To do. For the entries below, repeat exactly each line starting with the one that contains "Gambling Sites Not On Gamstop (973, 600)" and going on through the one that contains "Casinò Online Non Aams (973, 1160)", and no others.

===== Dataset content =====

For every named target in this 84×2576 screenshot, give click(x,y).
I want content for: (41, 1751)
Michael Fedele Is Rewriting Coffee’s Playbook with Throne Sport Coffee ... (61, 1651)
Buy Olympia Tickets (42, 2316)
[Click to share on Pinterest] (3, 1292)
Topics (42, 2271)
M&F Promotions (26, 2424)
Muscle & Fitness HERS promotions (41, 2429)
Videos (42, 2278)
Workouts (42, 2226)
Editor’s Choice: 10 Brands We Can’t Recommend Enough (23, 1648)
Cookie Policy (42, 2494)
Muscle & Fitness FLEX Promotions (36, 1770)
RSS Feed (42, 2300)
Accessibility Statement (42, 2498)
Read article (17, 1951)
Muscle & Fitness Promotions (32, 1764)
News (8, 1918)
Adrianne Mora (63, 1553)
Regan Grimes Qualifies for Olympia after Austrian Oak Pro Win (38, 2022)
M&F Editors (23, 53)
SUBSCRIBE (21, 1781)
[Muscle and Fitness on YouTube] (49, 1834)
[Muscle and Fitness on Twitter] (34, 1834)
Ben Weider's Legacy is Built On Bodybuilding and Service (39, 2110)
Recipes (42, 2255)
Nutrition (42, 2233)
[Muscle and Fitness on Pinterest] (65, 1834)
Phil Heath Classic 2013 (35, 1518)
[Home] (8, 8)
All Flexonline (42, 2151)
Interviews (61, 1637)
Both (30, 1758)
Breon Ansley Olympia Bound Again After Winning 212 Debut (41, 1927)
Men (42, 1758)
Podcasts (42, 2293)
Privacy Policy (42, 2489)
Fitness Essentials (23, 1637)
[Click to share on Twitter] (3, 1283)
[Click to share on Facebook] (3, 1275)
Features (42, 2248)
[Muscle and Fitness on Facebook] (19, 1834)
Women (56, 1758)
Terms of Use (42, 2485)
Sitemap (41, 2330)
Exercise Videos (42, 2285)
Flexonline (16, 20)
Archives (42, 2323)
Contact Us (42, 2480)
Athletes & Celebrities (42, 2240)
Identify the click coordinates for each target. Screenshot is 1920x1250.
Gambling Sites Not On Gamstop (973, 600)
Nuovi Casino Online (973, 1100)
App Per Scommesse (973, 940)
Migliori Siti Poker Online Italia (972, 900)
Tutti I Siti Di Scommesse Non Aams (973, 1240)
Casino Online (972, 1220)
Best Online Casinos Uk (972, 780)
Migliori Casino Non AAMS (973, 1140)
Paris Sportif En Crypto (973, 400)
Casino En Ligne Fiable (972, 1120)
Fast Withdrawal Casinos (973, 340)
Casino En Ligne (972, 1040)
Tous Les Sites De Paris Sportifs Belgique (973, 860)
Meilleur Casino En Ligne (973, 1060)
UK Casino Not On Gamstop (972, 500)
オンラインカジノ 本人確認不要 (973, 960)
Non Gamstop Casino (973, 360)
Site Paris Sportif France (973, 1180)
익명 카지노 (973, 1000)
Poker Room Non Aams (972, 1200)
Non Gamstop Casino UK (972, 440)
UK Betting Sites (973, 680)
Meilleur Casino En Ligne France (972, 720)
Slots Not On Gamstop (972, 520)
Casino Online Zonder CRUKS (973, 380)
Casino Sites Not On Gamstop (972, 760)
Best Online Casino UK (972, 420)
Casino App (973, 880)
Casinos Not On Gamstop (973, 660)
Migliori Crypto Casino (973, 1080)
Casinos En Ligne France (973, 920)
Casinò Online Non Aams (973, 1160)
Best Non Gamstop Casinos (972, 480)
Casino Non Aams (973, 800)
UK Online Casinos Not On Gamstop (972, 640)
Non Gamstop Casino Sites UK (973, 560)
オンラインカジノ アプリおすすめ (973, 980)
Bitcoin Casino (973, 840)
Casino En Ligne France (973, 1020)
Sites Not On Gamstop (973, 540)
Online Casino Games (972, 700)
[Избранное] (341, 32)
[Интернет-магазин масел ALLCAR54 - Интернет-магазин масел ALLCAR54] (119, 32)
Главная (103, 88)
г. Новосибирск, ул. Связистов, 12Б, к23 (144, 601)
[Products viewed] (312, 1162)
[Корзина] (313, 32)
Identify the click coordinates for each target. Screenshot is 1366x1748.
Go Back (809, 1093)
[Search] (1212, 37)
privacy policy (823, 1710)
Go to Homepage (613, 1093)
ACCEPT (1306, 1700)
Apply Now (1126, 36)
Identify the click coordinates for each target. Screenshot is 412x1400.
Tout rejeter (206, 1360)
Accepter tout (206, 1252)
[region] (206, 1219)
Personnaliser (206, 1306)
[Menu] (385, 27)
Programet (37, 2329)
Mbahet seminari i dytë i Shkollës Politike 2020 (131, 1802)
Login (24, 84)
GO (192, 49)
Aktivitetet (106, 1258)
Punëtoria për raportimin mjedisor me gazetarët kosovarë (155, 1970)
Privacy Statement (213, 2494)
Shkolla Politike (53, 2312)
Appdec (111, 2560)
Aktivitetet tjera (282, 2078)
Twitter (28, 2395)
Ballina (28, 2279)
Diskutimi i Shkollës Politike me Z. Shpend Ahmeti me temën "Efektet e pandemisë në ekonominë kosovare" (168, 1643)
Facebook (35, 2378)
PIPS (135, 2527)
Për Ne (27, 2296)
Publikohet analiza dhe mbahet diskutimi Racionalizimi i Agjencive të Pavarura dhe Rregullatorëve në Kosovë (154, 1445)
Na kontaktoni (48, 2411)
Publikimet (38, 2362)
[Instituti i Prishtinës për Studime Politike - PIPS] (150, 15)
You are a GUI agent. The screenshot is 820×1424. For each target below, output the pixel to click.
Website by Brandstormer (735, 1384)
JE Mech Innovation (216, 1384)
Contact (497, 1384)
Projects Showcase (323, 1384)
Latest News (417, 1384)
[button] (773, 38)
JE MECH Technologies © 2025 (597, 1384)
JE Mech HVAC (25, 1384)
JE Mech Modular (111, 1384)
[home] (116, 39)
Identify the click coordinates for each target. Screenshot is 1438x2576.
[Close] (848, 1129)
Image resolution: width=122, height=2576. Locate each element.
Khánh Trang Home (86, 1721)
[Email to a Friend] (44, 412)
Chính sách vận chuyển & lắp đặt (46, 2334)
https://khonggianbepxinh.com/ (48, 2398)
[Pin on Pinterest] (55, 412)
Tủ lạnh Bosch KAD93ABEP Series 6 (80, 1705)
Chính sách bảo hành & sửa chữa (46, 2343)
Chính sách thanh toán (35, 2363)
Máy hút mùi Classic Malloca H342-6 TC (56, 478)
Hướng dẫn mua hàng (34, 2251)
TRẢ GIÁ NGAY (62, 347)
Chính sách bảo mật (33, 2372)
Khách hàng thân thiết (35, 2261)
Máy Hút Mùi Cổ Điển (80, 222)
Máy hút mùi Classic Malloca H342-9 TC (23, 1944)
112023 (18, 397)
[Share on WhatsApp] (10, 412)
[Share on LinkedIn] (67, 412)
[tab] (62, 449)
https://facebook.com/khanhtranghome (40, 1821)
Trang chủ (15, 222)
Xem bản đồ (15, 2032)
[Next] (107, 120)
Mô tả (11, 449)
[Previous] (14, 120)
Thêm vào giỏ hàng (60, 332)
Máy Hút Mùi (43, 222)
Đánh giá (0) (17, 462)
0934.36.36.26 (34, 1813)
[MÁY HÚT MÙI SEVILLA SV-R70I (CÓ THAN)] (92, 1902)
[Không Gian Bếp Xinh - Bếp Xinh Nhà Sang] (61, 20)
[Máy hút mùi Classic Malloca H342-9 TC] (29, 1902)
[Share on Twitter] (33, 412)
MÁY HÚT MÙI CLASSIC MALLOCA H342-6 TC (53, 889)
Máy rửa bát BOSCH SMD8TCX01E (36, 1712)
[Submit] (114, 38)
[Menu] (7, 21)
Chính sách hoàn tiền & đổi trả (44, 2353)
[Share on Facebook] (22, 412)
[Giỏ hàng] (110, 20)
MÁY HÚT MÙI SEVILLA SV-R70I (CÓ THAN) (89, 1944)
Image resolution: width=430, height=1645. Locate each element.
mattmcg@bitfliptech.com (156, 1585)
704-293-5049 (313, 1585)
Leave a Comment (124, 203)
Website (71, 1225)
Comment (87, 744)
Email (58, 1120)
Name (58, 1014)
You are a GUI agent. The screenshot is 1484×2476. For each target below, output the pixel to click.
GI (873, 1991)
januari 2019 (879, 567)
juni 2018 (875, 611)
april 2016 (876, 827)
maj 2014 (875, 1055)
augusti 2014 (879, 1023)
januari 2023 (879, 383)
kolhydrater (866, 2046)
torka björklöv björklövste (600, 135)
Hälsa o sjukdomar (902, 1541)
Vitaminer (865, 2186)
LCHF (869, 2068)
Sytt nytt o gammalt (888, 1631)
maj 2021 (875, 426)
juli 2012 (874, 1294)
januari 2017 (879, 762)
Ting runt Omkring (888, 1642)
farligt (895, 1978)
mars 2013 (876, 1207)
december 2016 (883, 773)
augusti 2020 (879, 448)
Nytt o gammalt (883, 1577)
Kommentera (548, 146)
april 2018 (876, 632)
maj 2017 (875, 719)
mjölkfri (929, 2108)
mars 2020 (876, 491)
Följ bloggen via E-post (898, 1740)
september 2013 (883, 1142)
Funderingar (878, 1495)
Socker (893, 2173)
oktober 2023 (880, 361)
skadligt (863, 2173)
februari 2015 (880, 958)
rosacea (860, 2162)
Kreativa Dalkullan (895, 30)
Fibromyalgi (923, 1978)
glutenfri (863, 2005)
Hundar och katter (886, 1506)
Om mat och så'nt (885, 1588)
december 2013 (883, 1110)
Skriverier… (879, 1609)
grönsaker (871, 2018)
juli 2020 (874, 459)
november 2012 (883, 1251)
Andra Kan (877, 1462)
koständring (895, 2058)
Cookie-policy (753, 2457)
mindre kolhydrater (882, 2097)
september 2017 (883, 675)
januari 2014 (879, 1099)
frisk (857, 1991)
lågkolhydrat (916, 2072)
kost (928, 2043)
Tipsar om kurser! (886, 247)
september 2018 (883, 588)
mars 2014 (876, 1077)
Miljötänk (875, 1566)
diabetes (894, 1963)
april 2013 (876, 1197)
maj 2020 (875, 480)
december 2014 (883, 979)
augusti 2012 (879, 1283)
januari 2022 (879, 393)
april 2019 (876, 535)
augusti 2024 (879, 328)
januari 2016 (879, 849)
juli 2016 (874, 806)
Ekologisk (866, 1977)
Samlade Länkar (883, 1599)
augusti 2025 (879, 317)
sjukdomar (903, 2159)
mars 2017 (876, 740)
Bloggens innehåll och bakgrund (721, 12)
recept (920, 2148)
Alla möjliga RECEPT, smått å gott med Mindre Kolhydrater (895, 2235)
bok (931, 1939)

=====

Response area.
Gambling Sites Not On Gamstop (973, 600)
Nuovi Casino Online (973, 1100)
App Per Scommesse (973, 940)
Migliori Siti Poker Online Italia (972, 900)
Tutti I Siti Di Scommesse Non Aams (973, 1240)
Casino Online (972, 1220)
Best Online Casinos Uk (972, 780)
Migliori Casino Non AAMS (973, 1140)
Paris Sportif En Crypto (973, 400)
Casino En Ligne Fiable (972, 1120)
Fast Withdrawal Casinos (973, 340)
Casino En Ligne (972, 1040)
Tous Les Sites De Paris Sportifs Belgique (973, 860)
Meilleur Casino En Ligne (973, 1060)
UK Casino Not On Gamstop (972, 500)
オンラインカジノ 本人確認不要 (973, 960)
Non Gamstop Casino (973, 360)
Site Paris Sportif France (973, 1180)
익명 카지노 (973, 1000)
Poker Room Non Aams (972, 1200)
Non Gamstop Casino UK (972, 440)
UK Betting Sites (973, 680)
Meilleur Casino En Ligne France (972, 720)
Slots Not On Gamstop (972, 520)
Casino Online Zonder CRUKS (973, 380)
Casino Sites Not On Gamstop (972, 760)
Best Online Casino UK (972, 420)
Casino App (973, 880)
Casinos Not On Gamstop (973, 660)
Migliori Crypto Casino (973, 1080)
Casinos En Ligne France (973, 920)
Casinò Online Non Aams (973, 1160)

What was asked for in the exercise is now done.